Highway 19 slips into southwest North Carolina at Belleview, creeps its way northwesterly through Burnsville, Mars Hill, Asheville up to Cane River, where it splits into 19E and 19W, both of which meander off into Tennessee.
Unfortunately, some of the poesy is lost because it doesn’t jackknife through the heart of Tobacco Road, the corridor between Chapel Hill and Durham.
Which are the homes of a couple of iconic college hoops franchises.
Both of which in The Year of Our Lord 2026 suffered eerily similar
ignominious defeats in the NCAA tournament.
Blowing 19 point leads.
You can’t make this stuff up.
Haters amongst ya, unite. Can’t get much better than this.
The Tar Heels laid down against Virginia Commonwealth in the opening round, after having such a hefty advantage.
Which result turned member of the family Hubert Davis into a pariah, a currently unemployed one at that.
Then a week later, the Blue Devils, a year after choking up a 15 point lead late in the Dance to Houston last campaign, hurled a 19 point giveaway to Connecticut in the Elite Eight.
Which would be a record, but for the twentyburger reverse Pittsnoggle by the University of Louisville Cardinals in ’05.
Isn’t there some looking-for-succor, disgruntled NC State fan in the Old North State highway department who can change road designations?
Highway 19 gotta be rerouted through the home burgs of Duke and UNC.
Maybe next season, the Blue Devils and Tar Heels should wear gris-gris bags around their necks to avoid voodoo pins of meltdown defeats.
* * * * *
It is my understanding that Sunday was the very first time the Boozer twins had a season which ended with a loss.
As good as they are, and they can ball, both contributed significantly to the way of the L.
Along with their coach Jon Scheyer, who has now proven he can spit out the bit with the best of ’em when it matters in March.

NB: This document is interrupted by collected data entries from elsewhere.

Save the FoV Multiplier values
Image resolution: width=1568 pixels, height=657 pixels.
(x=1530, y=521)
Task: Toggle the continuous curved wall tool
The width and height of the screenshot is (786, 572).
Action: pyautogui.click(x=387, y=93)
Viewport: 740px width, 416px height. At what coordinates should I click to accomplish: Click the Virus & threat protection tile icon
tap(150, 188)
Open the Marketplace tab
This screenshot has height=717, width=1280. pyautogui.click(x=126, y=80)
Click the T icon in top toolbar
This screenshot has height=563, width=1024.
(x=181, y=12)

Unlike his baby blue counterpart he still has his job.
So he’s got that goin’ for him, which is nice.
* * * * *
After Purdue won it’s Round of 16 tilt on a Trey Kaufman-Renn tip in, my guy Doc offered it was a testament to the demise of IU hoops.
The kid from Silver Creek chose Purdue over the state school, Indiana.
Which I thought about while Ian Eagle, Bill Raftery and Grant Hill were unfortunately talking over the UConn celebration after baby-faced, mop-topped Braylon Mullins played string music from 35 feet for the improbable ticket punch to the Final Four.
The kid’s from Greenfield, Indiana, for Bobby Plump’s sake.
Playing for Connecticut.
Wha??????
The V-As, Tom and Dick from Indy, Bedford’s Damon Bailey, Franklin’s Steve Alford, Kokomo’s Jimmy Rayl, and, heck, Don Schlundt from up near South Bend stayed true and allegiant.
Balled for IU, the way Branch McCracken and Bobby and most everybody who ever took a dip in the Wabash know it ought to be.
Those days are long gone.
Obviously.
* * * * *
It rankles me no end that serial scofflaw Bruce Pearl is in the studio on the national telecasts.
He was a liar and a cheat when as assistant at Iowa he tried to recruit Chicago Simeon’s’ Deon Thomas, paid people to spy on the HS kid.
He was a liar and a cheat at Tennessee when he had a recruit Aaron Craft at his house for a barbecue, but more egregiously denied it. When there were photos. And told other attendees to lie about it too.
After three years in purgatory, he landed at Auburn, another institution in the league where they couldn’t care less. “Rule we don’t need no stinkin’ rules.” Where again he and his staff not only stepped over the line, they leaped over it.
And now we gotta look at his mug at halftime.
Fuuuuuuuuuuuu . . . that!
* * * * *
That 11 minute horn delay during Iowa vs. Illinois was fun.
* * * * *
Keeping with the Lewis Carroll theme of my header, let’s mention the latest trend for successful hoops.
Going BIG.
Schools that aspire, some advice.
Swallow the pill that makes you larger.
“Surprise” FF participant Illinois is tallest team in the land. And, if they didn’t have a willowy rookie playing PG I’d give ’em more of a chance.
Arizona is the seventh tallest team in the country.
Michigan is only #28. Yet is still the most imposing.
Yaxel Lendeborg, Aday Mara, and Morez Johnson are MEN.*
*They remind me of another Maize and Blue trio that made it to the Final Four, beating Vandy 87-85. I was at Memorial Coliseum for the ’65 regional. I remember when Cazzie Russell, Ollie Darden and Bill Buntin jogged out on the court, thinking I’d never seen such imposing players.
UConn has only the 30th tallest team, but to make this far, they throttled the second tallest in the land.
A gang now wandering somewhere along Highway 19, wondering how they lost their way.